## ANWEISUNGEN
- a) Beantworte anhand des Textauszugs kurz:
(i) Welche Großstädte werden als Beispiele genannt?
(ii) Wie heißt das flexible Aufzugsystem, das erwähnt wird?
(iii) Womit soll der öffentliche Nahverkehr genauso komfortabel werden?
- b) Kopiere aus dem Textauszug den Abschnitt von „Eine mögliche Lösung“ bis „mit dem Auto.“ Wort für Wort.

## TEXTAUSZUG
Schon jetzt führt der Weg in die U-Bahn die Passagiere in vielen Großstädten wie London, Paris oder New York durch ein schier endloses Labyrinth an Gängen. Viele Fahrgäste sind von diesem weiten Fußweg abgeschreckt. Dabei müssten die Netze angesichts der zunehmenden Dichte in den Städten in noch tiefere Lagen ausgebaut werden. Dadurch würden die Wege allerdings noch weiter.
Eine mögliche Lösung sind neue Formen des Transports: Mit der Geschwindigkeit und der Kapazität von flexiblen Aufzugsystemen wie MULTI könnten Stationen problemlos in viel größeren Tiefen gebaut werden als es derzeit mit Fahrtreppen möglich ist. Außerdem können beschleunigende Fahrsteige wie ACCEL die Pendler sozusagen vor ihrer Haustür abholen und zur nächsten Haltestelle der öffentlichen Verkehrsmittel transportieren. So wird der öffentliche Nahverkehr genauso komfortabel wie die Fahrt mit dem Auto.

## ERFASSTE DATEN

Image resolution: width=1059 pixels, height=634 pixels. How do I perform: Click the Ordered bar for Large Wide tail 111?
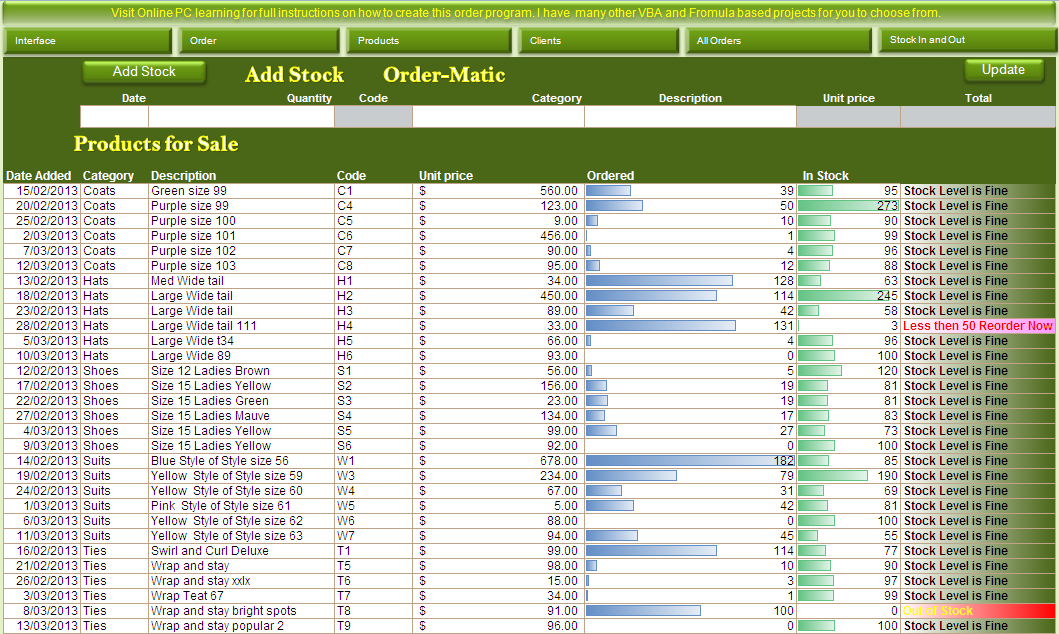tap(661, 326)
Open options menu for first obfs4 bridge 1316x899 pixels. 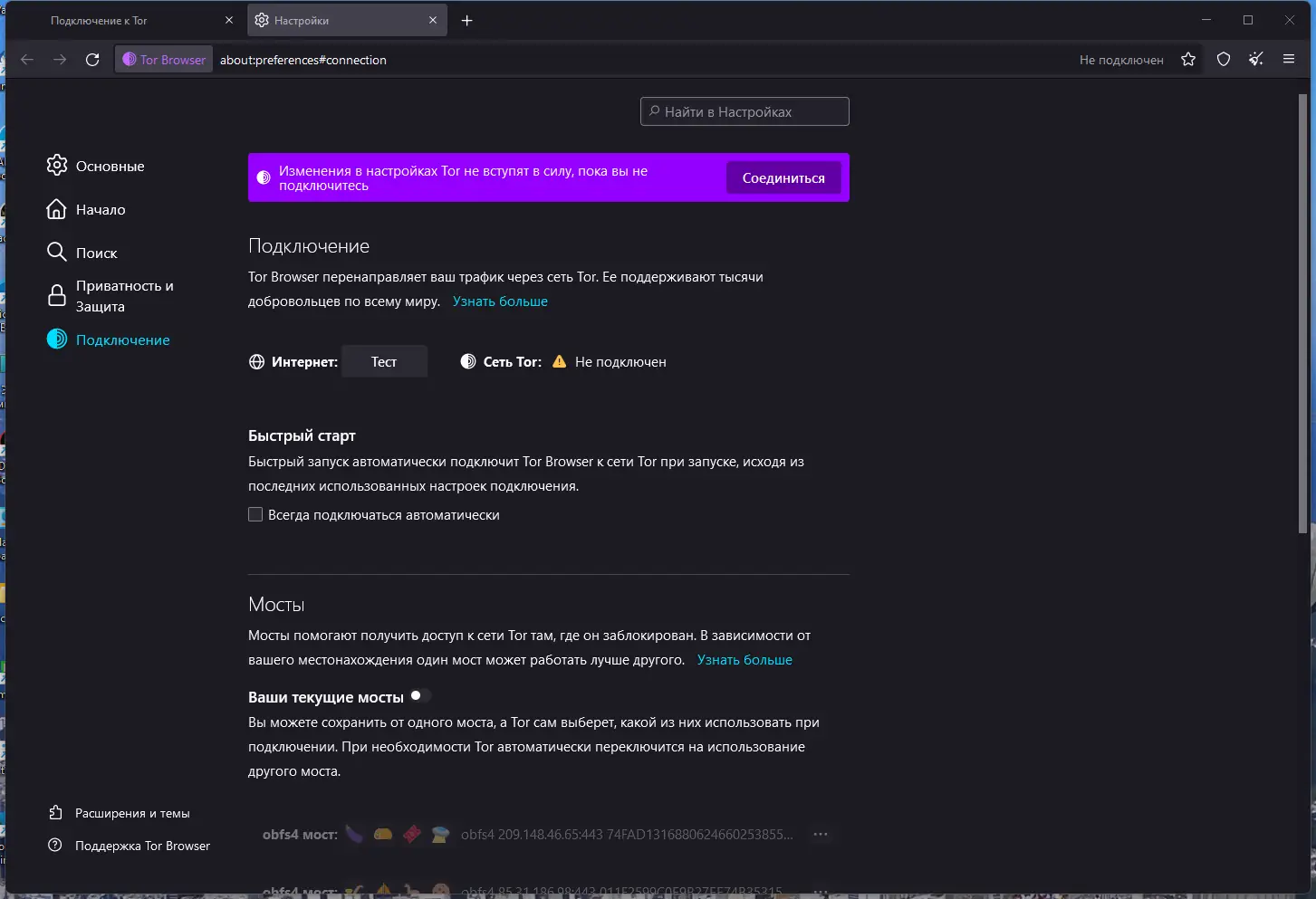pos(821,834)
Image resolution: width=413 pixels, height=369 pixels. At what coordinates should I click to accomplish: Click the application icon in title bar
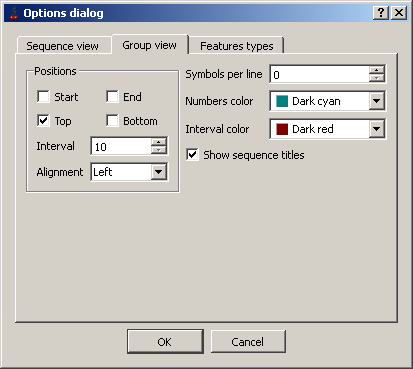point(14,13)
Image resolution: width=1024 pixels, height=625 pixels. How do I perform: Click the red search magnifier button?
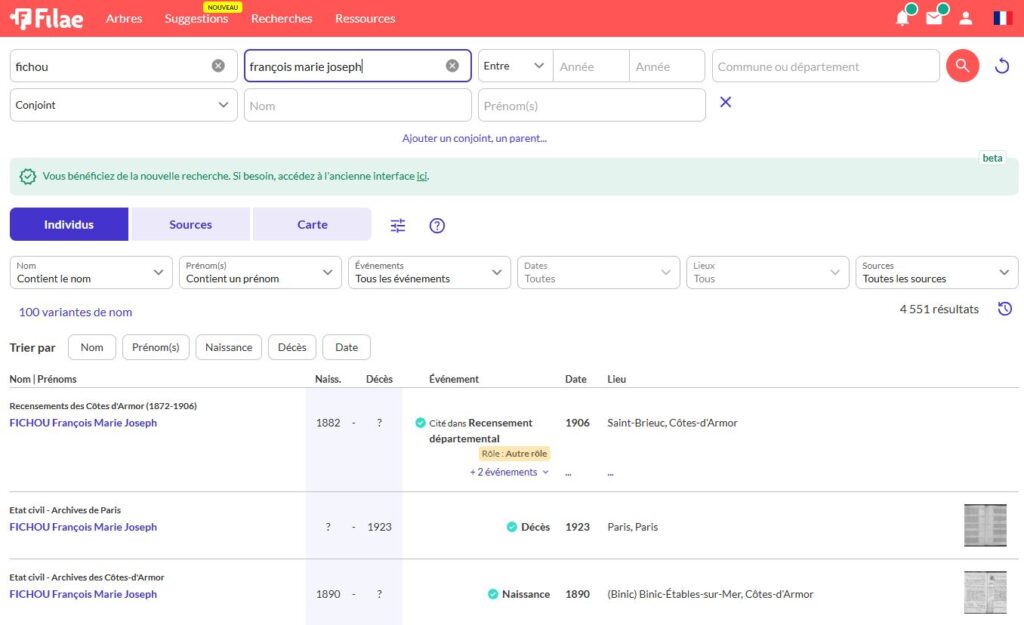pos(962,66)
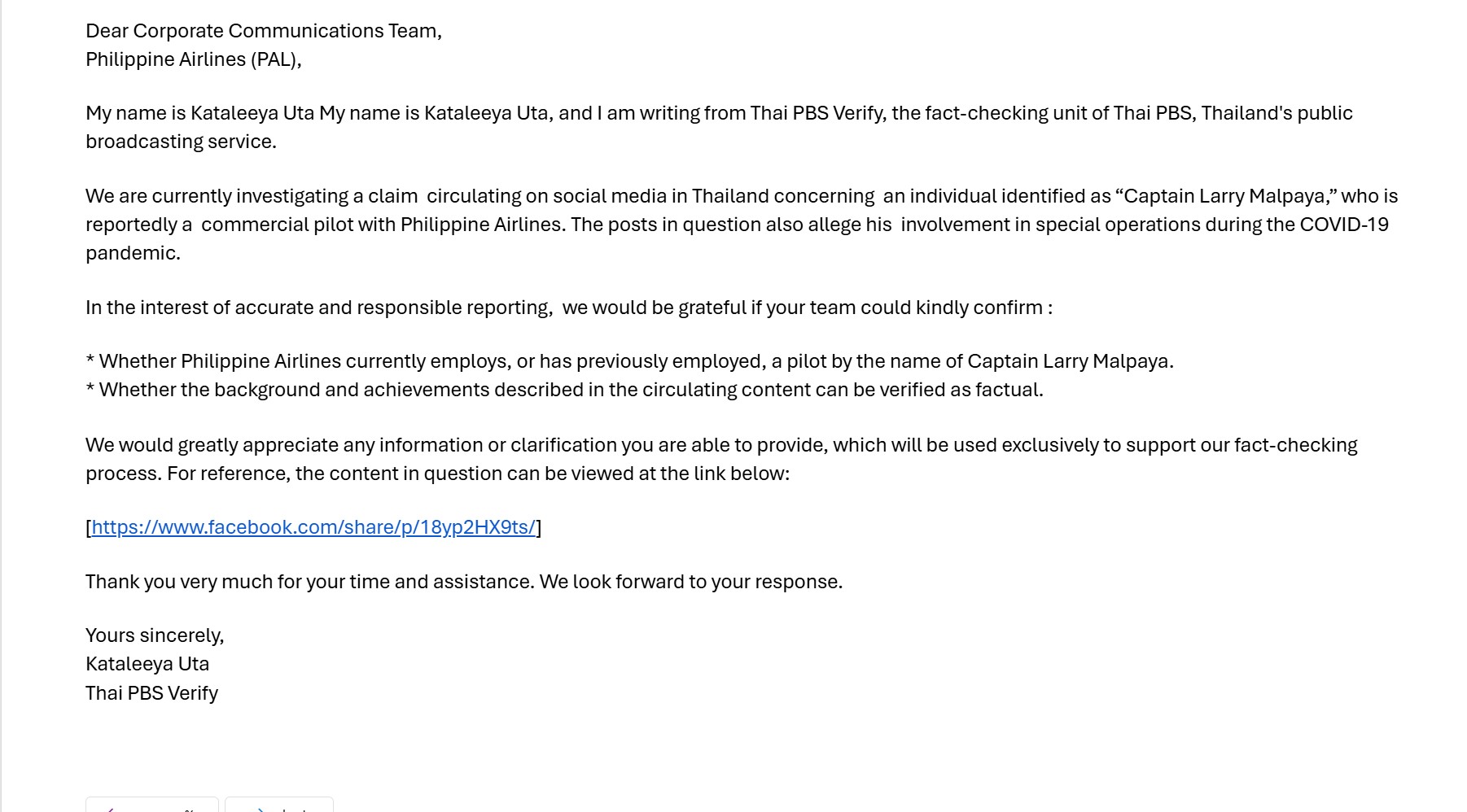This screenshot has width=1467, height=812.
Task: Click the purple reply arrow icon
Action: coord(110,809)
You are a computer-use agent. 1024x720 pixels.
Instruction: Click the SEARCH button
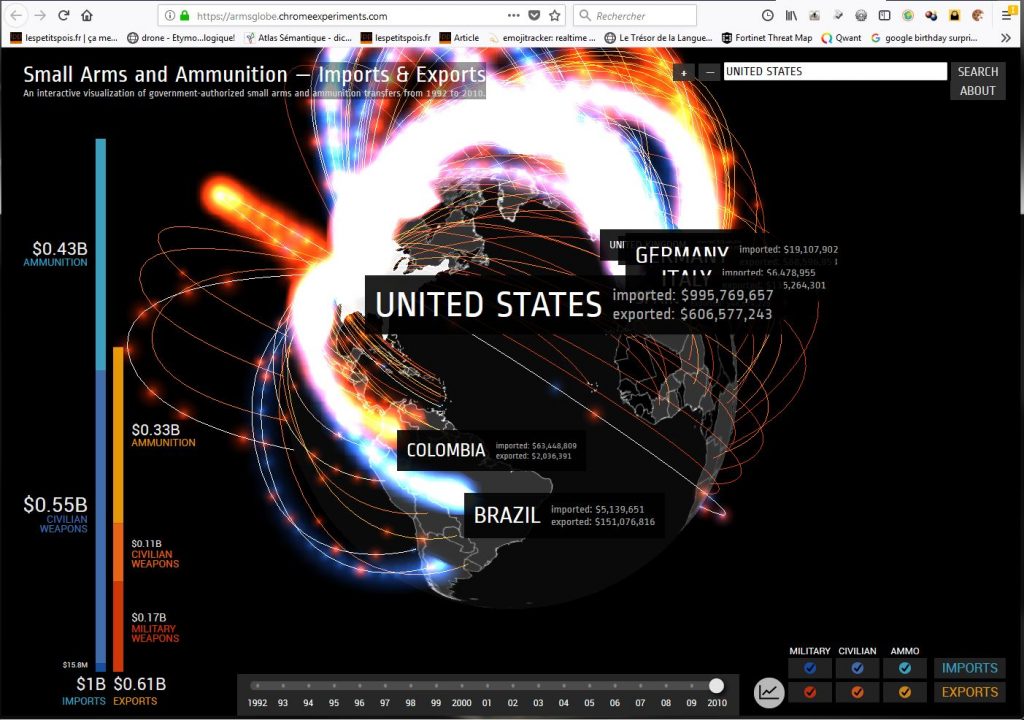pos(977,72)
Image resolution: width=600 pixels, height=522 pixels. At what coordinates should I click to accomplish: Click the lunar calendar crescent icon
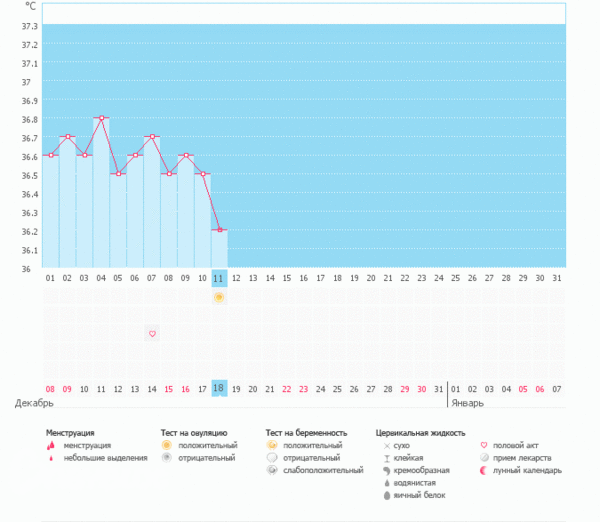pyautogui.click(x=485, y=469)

## LÖSUNGEN
- a)
(i) London, Paris und New York
(ii) MULTI
(iii) Mit der Fahrt mit dem Auto

- b)
Eine mögliche Lösung sind neue Formen des Transports: Mit der Geschwindigkeit und der Kapazität von flexiblen Aufzugsystemen wie MULTI könnten Stationen problemlos in viel größeren Tiefen gebaut werden als es derzeit mit Fahrtreppen möglich ist. Außerdem können beschleunigende Fahrsteige wie ACCEL die Pendler sozusagen vor ihrer Haustür abholen und zur nächsten Haltestelle der öffentlichen Verkehrsmittel transportieren. So wird der öffentliche Nahverkehr genauso komfortabel wie die Fahrt mit dem Auto.